Excerpt to read:
⁂

Rose Elizabeth Dunn (September 5, 1878 – June 11, 1955) also known as Rose of Cimarron and later Rose of the Cimarron, was best known for her good looks and for her romantic involvement with outlaw George "Bittercreek" Newcomb when she was a teenager during the closing years of the Old West.

Early life
Rose Dunn was born near what is today Ingalls, Oklahoma (when she was born it was in Indian Territory, Oklahoma Territory was not organized until 1890). Her family was poor, but she received a formal education at a convent in Wichita, Kansas. Dunn's two older brothers became minor outlaws by the time she was 12. She learned to ride, rope and shoot from her brothers. Through them, she met and became involved romantically with George Newcomb circa 1893, when she was either 14 or 15 years of age.

George "Bittercreek" Newcomb
Dunn met and became involved romantically with George "Bittercreek" Newcomb around 1893. The gang that Newcomb ran with worshipped her due to her good looks and her calm and kind demeanor, and were fiercely defensive of her, spawning her loyalty to them.

⁂

Problem set:
a - According to the Rose Dunn passage, where did Dunn receive her formal education?
b - Reproduce word for word the stretch of the Rose Dunn passage from "Rose Elizabeth Dunn" through "the Old West.".
c - Extend the Rose Dunn passage, starting after its final sentence.

Data provided:
⁂

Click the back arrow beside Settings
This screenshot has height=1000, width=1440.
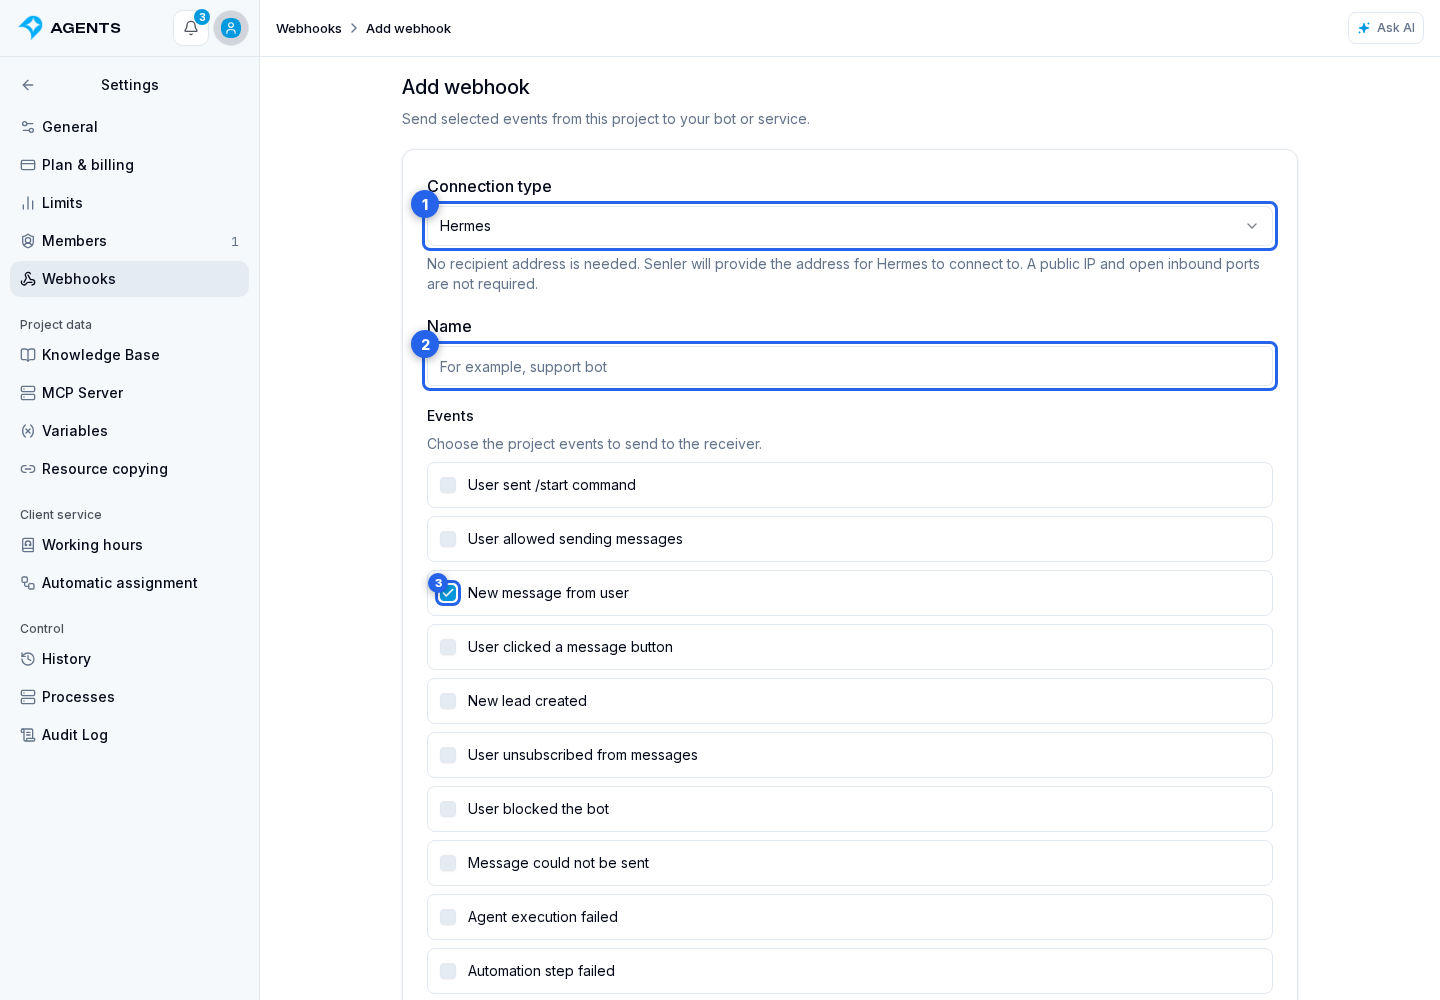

⁂

Expected answers:
a - At a convent in Wichita, Kansas.

b -
Rose Elizabeth Dunn (September 5, 1878 – June 11, 1955) also known as Rose of Cimarron and later Rose of the Cimarron, was best known for her good looks and for her romantic involvement with outlaw George "Bittercreek" Newcomb when she was a teenager during the closing years of the Old West.

c -
She was completely infatuated with Newcomb and began supporting Newcomb's outlaw life by venturing into town for supplies, as he was a wanted man and could not. Newcomb by that time was riding with the Wild Bunch gang led by outlaw Bill Doolin. By this time her brothers had left the outlaw life and had become bounty hunters, calling themselves the Dunn Brothers.

On September 1, 1893, the gang was cornered in Ingalls by a posse of US marshals, in what became known as the Battle of Ingalls, resulting in an intense shootout. A western legend has it that Newcomb was badly wounded, and while he lay in the street, Dunn is alleged to have run from the "Pierce Hotel" to him with two belts of ammunition and a Winchester rifle. She fired the rifle at the marshals while Newcomb reloaded his revolvers, and Newcomb was able to escape. However, that account has never been verified, and was never mentioned by the US Marshal official report, which indicated that Newcomb at best fired two shots then fled.

Three deputy marshals were killed during the shootout. Newcomb and Charley Pierce were wounded, but escaped. Gang member "Arkansas Tom" Jones was slightly wounded and captured by Deputy Marshal Jim Masterson. Together with Newcomb and other members of the gang, Dunn hid out for at least two months nursing the remaining gang members back to health.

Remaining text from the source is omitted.